Introduction to Supply and Demand Curves Example

Here is a question that originally hit our economics forums. The questions are based on some introductory supply and demand curves. The picture and the answers after the jump.

Here is what one user responded with.

Event A. Since you need chips to make computers, a decrease in the price of chips means that people will buy more computers. This will shift the demand for computers outward, as shown by A

Event B. When incomes fall, the demand for inferior goods shifts outwards, while the demand for normal goods shift inwards. This is intuitive because when you have less money, you demand more cheap goods. The best answer for this one would be B, because the Supply-Demand curves shows the demand for normal goods shifting inwards.

Event C. When the price of margarine rises, people will not want to buy it as much as they will buy butter. Therefore, the demand for butter will increase because butter has become relatively cheaper. You want to look for the graph of the butter market. This curve should show an outward shift in demand. Ergo, the right answer is A

Event D. When the price of office buildings goes down, producers will be less willing to supply it. If you have the resources to build two goods, say a dell mp3 player or an ipod, and the ipod sold for more money, you would probably want to produce ipods, other things equal. The Building Firm works off of the same principle. Thus, since the schools are relatively more expensive to buy, the firm will want to supply more of them. The correct answer for what happens to the market for school buildings would be C

Event E. Use the same logic that applied to Event A to get this answer.

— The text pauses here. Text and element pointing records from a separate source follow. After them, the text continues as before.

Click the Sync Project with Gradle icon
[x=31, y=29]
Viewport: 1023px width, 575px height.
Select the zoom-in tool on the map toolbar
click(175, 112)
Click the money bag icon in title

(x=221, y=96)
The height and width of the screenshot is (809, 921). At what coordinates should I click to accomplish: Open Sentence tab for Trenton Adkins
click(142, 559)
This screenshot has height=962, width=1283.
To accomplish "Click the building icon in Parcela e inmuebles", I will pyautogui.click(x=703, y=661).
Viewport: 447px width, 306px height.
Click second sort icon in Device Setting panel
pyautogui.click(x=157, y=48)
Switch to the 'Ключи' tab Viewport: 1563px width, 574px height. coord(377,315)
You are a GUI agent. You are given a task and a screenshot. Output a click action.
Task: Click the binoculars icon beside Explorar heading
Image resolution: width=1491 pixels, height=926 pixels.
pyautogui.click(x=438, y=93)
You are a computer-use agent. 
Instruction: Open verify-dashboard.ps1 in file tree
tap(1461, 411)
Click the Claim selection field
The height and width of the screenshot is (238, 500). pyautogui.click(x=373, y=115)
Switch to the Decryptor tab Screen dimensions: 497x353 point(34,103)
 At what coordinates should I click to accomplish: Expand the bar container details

Both comments and pings are currently closed.

2 Responses to “Introduction to Supply and Demand Curves Example”

  1. Zan says:

    These replies are correct. Just don’t confuse them with the real world. Demand for school buildings is driven by the fact that a general contractor is a choke point. Every general contractor knows going in that he will have to pay graft to whomever has the juice to OK the construction of new buildings. This is pretty much universal. New school buildings are being built at a high rate in my area and our school age population is actually falling. btw there isn’t a darn thing wrong with the present buildings that are being replaced.

    Perceived value also skews our data. For instance, if a certain fish sells at x dollars per pound the demand will slacken if it rises in price. If the price goes much below x dollars per pound the demand will slacken because it is now perceived as “trash fish” and not fit for the table.

  2. barry econ says:

    My take:

    1) Since there is no indication of a change of demand, but the price of production decreases, we can assume they can produce more for the same amount….. so supply expands and price drops. C

    2) B, demand decreases

    3) A

    4) you would hope C but then again it could be D assuming the builders just wanted to buil and get it done with for cheap.